The heatwave study identified the same usual suspects as responsible for the heatwaves. It named 14 companies, including US’ ExxonMobil, Saudi’s Aramco and Russia’s Gazprom, as leading contributors to more than 50 heat waves that would otherwise have been almost impossible to occur in a cooler, preindustrial climate.
The found that emissions from these “carbon majors” account for a large share of historical warming: in 2023, global mean surface temperature increase relative to 1850-1900 is estimated at about 1.30°C, of which 0.67°C is due to emissions from all 180 carbon majors; of that, 0.33°C comes from the 14 largest carbon majors alone.

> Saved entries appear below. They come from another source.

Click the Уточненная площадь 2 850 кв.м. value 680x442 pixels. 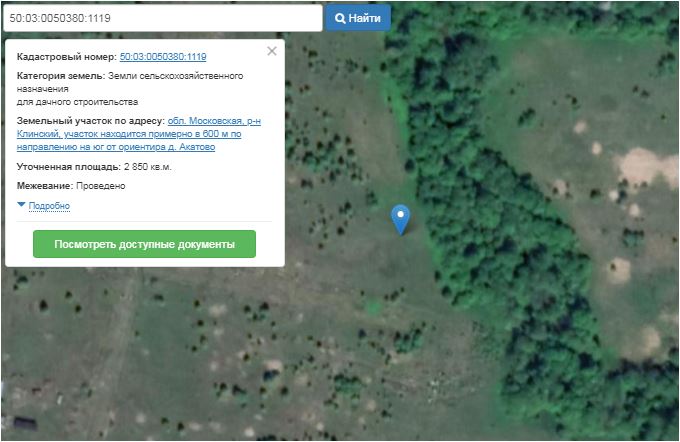tap(146, 167)
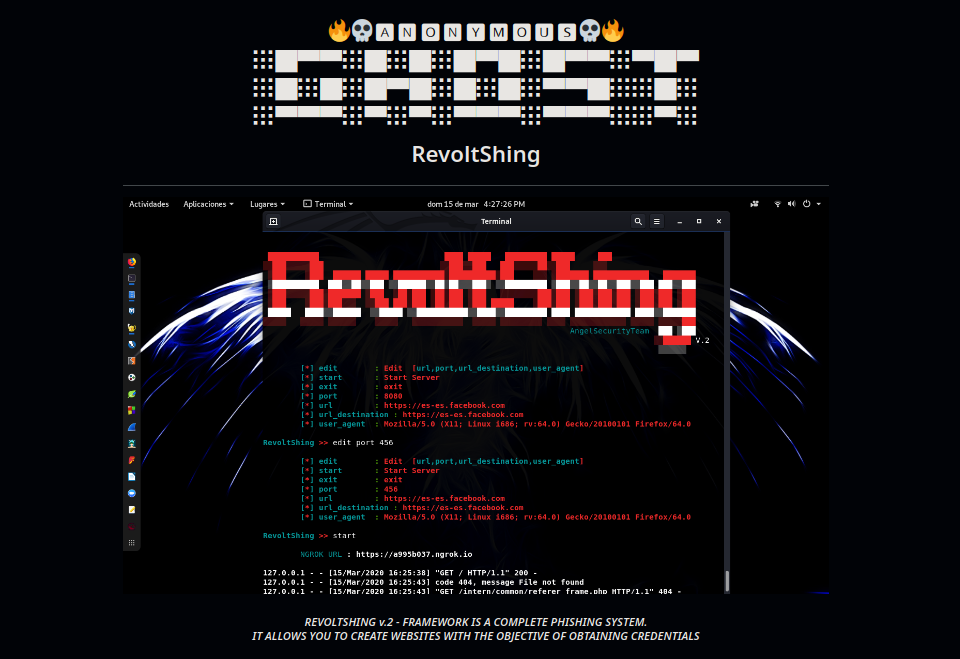Image resolution: width=960 pixels, height=659 pixels.
Task: Open the Terminal application from the dock
Action: (x=132, y=276)
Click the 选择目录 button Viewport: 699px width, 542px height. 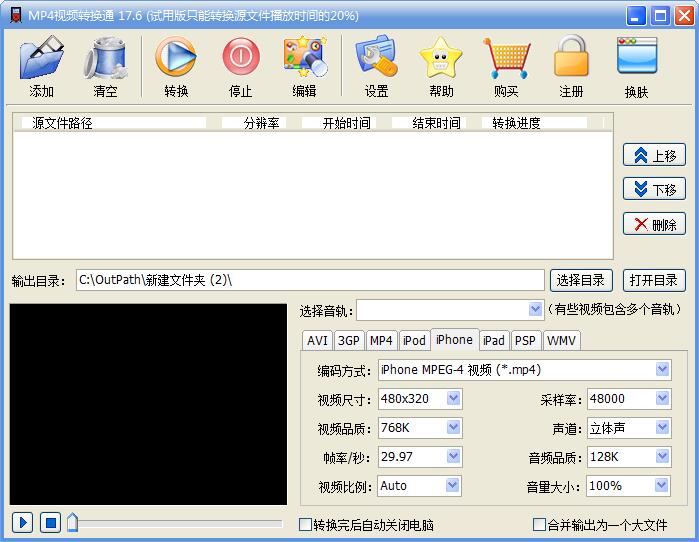coord(581,280)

In conclusion, the paper argues that some carbon majors have made heatwaves possible, where previously heatwaves were “impossible” under pre-industrial climatic conditions. For instance, emissions from the biggest emitters in the Former Soviet Union have made 53 of the 213 events at least 10,000 times more likely, the authors calculate.
While previous studies have focused on national and regional emissions, lead author Yann Quilcaille said this analysis marked a shift by focusing on individual corporate emitters. Quilcaille, a postdoctoral researcher at ETH Zurich, said this approach aims to address the evidentiary gap in a growing wave of climate litigation against major polluters.
The study is another brick in the wall being built to hold leading corporate emitters of GHGs responsible for their failure to cut emissions. The International Court of Justice (ICJ) ruled in July that a sustainable environment is a human right and that governments have a legal obligation to contain and reduce emissions. However, the world’s top court has no jurisdiction over government’s and its rulings are non-binding. Nevertheless, climate activists say the ruling sets a legal president and opens a path to holding large companies liable for the damage they cause by not limiting emissions.
The study comes amid a global increase in lawsuits seeking to hold corporations accountable for environmental damage. A related Nature study earlier this year estimated that Saudi Aramco and Gazprom each contributed to roughly $2tn of lost global economic output due to heat-related damages.
Karsten Haustein, a climate scientist at Leipzig University, said in an accompanying Nature essay that the findings are “another reminder that denial and anti-science rhetoric won’t make climate liability go away, nor will it reduce the ever-increasing risk to life from heat waves across our planet,” Bloomberg reported.
To estimate the effect of warming, the researchers used climate models to simulate how heatwaves would have unfolded without human emissions. The results showed a sharp increase in frequency and severity: heatwaves were 20 times more likely between 2000 and 2009 compared with the preindustrial era, and up to 200 times more likely between 2010 and 2019.
Greenhouse gas emissions continue to intensify extreme weather. In 2022, heat waves were linked to over 60,000 premature deaths across Europe, Bloomberg reports, and rising temperatures are behind the worst wildfires season ever seen this year that burnt over a million square kilometres of woodland.
And heatwaves during the annual disaster season are only going to get worse as temperatures continue to climb. The United Nations’ Intergovernmental Panel on Climate Change (IPCC) says that the goal of limiting temperatures to a 1.5C-2C increase above the pre-industrial baseline has already been missed and the world is on course for a 2.7C-3.1C increase in temperatures by 2050.